Source records

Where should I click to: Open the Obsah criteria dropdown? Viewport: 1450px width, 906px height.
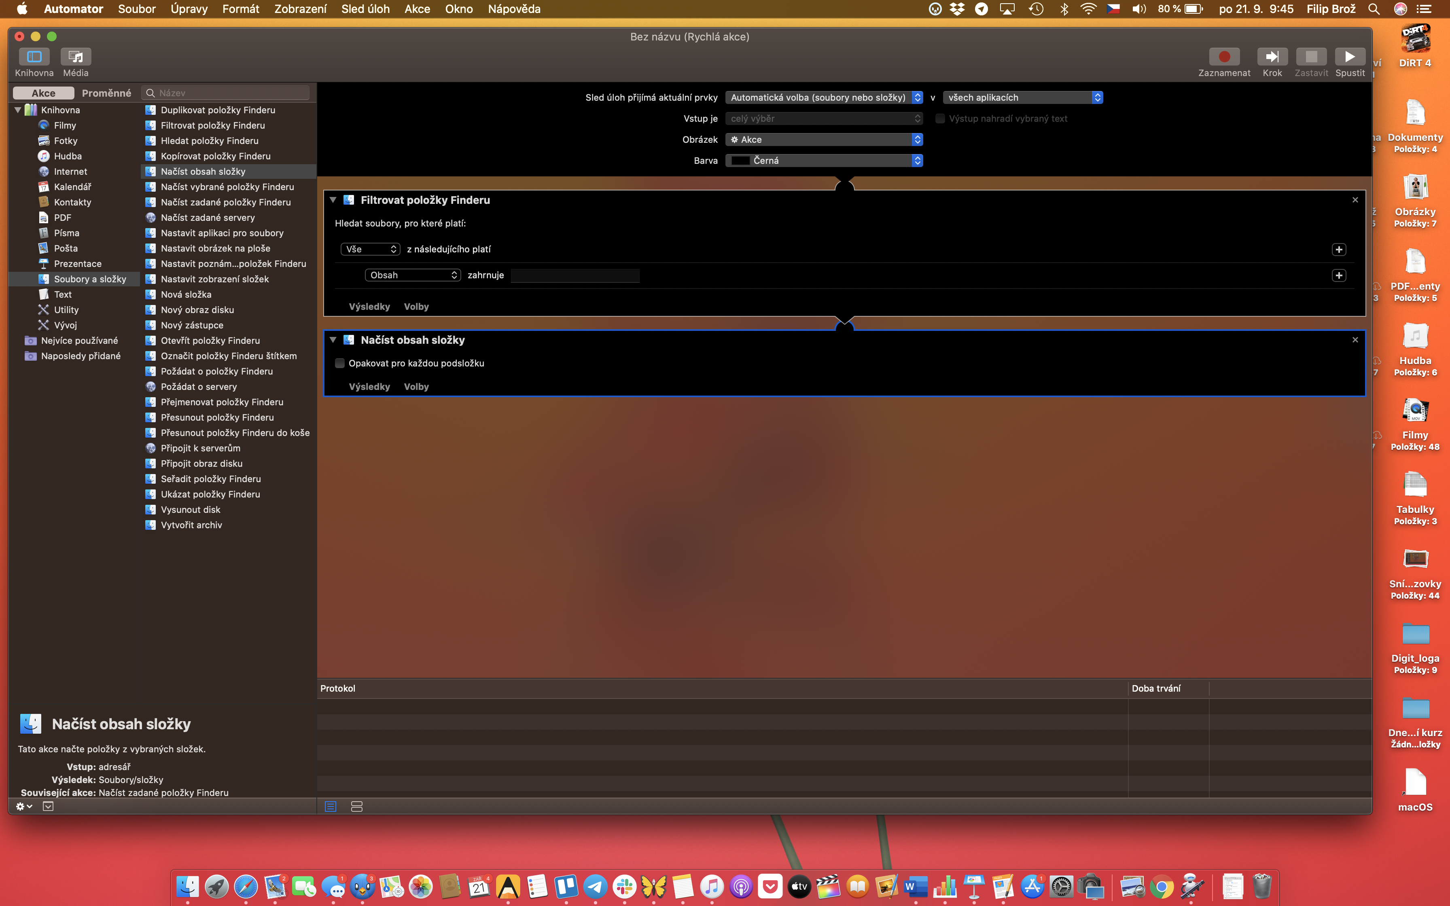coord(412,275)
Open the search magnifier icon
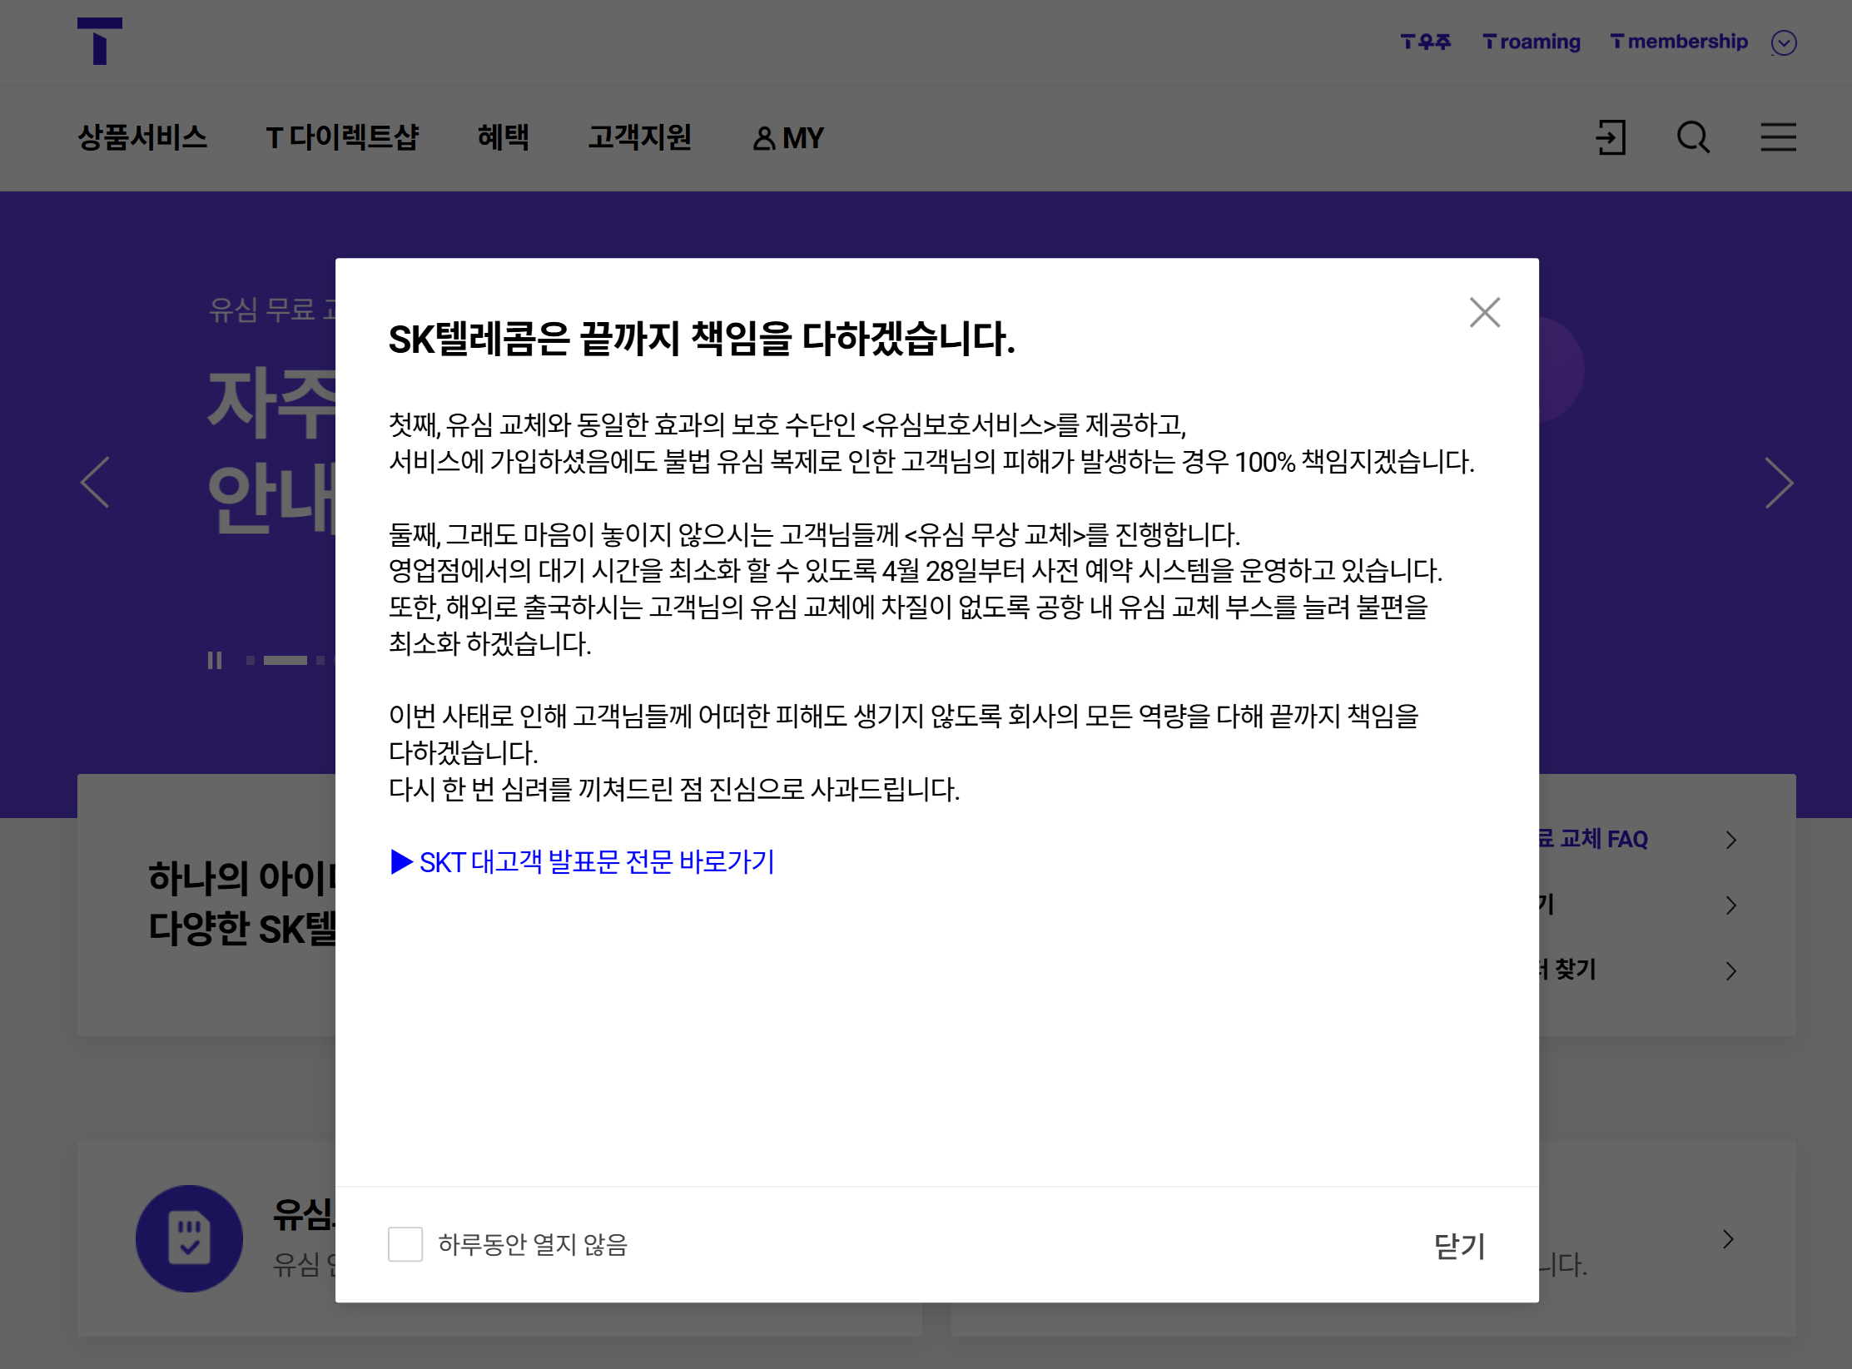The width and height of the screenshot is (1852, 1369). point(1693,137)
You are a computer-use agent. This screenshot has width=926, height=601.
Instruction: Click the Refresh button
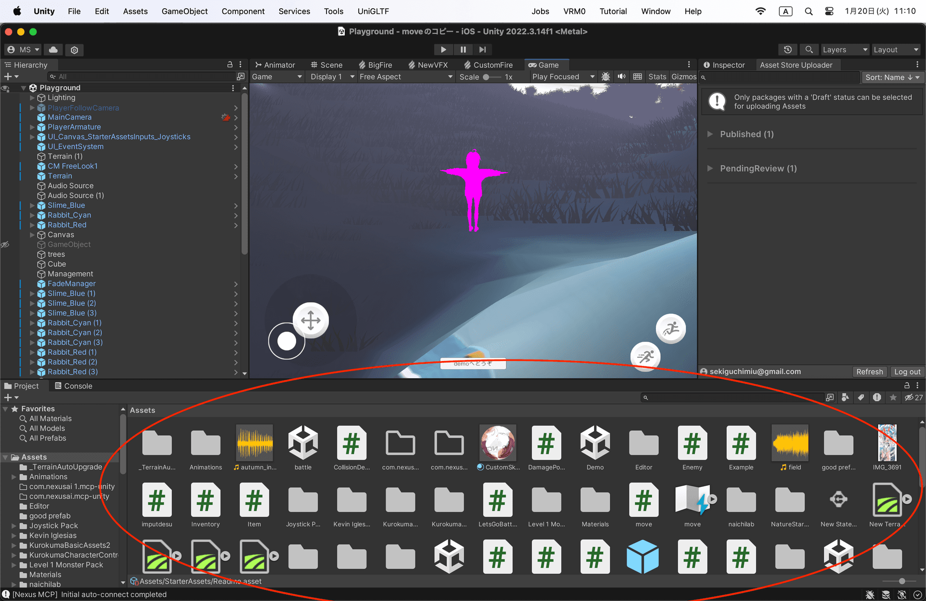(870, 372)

*Required work:*
Give back the records word for word, without their pictures.

*Answer area:*
Where should I click to: Open the Obsah criteria dropdown? Viewport: 1450px width, 906px height.
coord(412,275)
Open the search magnifier icon
The width and height of the screenshot is (1852, 1369). point(1693,137)
You are a computer-use agent. This screenshot has width=926, height=601.
Instruction: Click the Refresh button
(870, 372)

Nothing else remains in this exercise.